戦時中の緊急開墾の頓挫
昭和19年(1944)戦争末期の食糧増産が急務になった政府は「一坪の土地も無駄にするな」と未利用地活用運動展開します。初夏の6月、中央政府の高官が来県。放牧地・家畜の採草地を見た役人が「岩手は未利用地が多い、この広い空地を開墾し開田を始めよ」。牧畜が何かをも知らず気候風土も無視した未利用地活用の間違った開墾が外山で始まります。
昭和20年(1945)4月県令の緊急開墾が発令。外山1000町歩を開墾する為、食糧増産隊と学生動員が、外山の山道を登り御料牧場時代の畜舎二階の乾草置き場を宿舎に集団開墾を開始します。牧草地を開墾し大豆、ソバ、馬鈴薯を作付けしました。

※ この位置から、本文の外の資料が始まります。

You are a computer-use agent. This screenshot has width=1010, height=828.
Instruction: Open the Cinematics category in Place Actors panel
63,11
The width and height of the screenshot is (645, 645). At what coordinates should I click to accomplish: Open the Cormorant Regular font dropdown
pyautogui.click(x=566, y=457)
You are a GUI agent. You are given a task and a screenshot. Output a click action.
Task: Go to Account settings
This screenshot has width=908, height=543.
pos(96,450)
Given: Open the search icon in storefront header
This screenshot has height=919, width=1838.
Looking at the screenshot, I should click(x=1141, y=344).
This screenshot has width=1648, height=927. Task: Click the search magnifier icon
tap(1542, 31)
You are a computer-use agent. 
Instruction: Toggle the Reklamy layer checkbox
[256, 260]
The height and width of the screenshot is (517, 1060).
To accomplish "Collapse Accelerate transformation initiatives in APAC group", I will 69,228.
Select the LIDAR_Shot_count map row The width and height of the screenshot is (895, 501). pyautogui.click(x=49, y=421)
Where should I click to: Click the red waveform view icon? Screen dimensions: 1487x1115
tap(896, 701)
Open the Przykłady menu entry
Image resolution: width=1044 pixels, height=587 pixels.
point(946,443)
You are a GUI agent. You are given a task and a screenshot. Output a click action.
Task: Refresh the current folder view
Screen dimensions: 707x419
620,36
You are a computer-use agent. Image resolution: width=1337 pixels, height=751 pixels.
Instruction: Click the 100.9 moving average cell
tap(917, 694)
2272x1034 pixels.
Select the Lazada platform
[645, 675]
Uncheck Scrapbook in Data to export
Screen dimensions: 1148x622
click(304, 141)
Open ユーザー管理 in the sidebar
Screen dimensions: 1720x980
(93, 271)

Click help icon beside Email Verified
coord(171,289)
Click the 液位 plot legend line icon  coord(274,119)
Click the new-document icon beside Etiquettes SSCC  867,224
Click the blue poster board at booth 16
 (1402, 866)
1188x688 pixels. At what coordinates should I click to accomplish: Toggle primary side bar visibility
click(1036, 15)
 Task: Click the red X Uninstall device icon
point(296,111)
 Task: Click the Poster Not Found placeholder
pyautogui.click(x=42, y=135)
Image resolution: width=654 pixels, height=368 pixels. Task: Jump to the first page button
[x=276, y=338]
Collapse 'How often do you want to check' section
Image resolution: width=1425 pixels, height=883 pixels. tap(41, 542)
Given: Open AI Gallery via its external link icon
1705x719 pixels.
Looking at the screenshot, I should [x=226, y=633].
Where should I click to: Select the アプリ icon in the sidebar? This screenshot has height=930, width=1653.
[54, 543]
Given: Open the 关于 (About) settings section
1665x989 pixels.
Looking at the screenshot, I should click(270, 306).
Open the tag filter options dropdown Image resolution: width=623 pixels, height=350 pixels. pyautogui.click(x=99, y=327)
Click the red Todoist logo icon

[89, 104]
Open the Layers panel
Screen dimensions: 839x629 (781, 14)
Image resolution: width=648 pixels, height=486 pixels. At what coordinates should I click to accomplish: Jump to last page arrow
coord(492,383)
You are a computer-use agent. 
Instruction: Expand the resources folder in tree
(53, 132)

5月外山高原一帯に笹が咲きました。笹の花が咲き、実がなる年は「飢饉が起きる」「不幸の前触れである」といった言い伝えが残されていますが………。※飢饉の時、笹の実を食べて飢えを凌いだという話は聞いていましたが、戦時下で食糧が無い時代、薮川地区では妊婦が笹の実をたべた事で流産したという話が残っています。
8月初旬 外山高原に初霜が降り、5月に作付けした大豆、ソバ、馬鈴薯は被害を受けました。標高700mの寒冷地。改めて外山の洗礼を受けたかたちになり終戦で「未利用地活用運動展開」は頓挫。しかし、戦後の食糧開拓として「緊急開拓事業実施要領」に名称が変わりますが、失敗したにも関わらず農作物中心の事業は受け継がれます。
新天地を求め「畜産大国」の復活を夢み、薮川外山に入植した開拓民
昭和20年(1945)8月15日 ポツダム宣言受諾、終戦。占領軍(GHQ)は国内の諸制度は根本的に改革を要請。馬政上についても、10指に余る大変革が行われた。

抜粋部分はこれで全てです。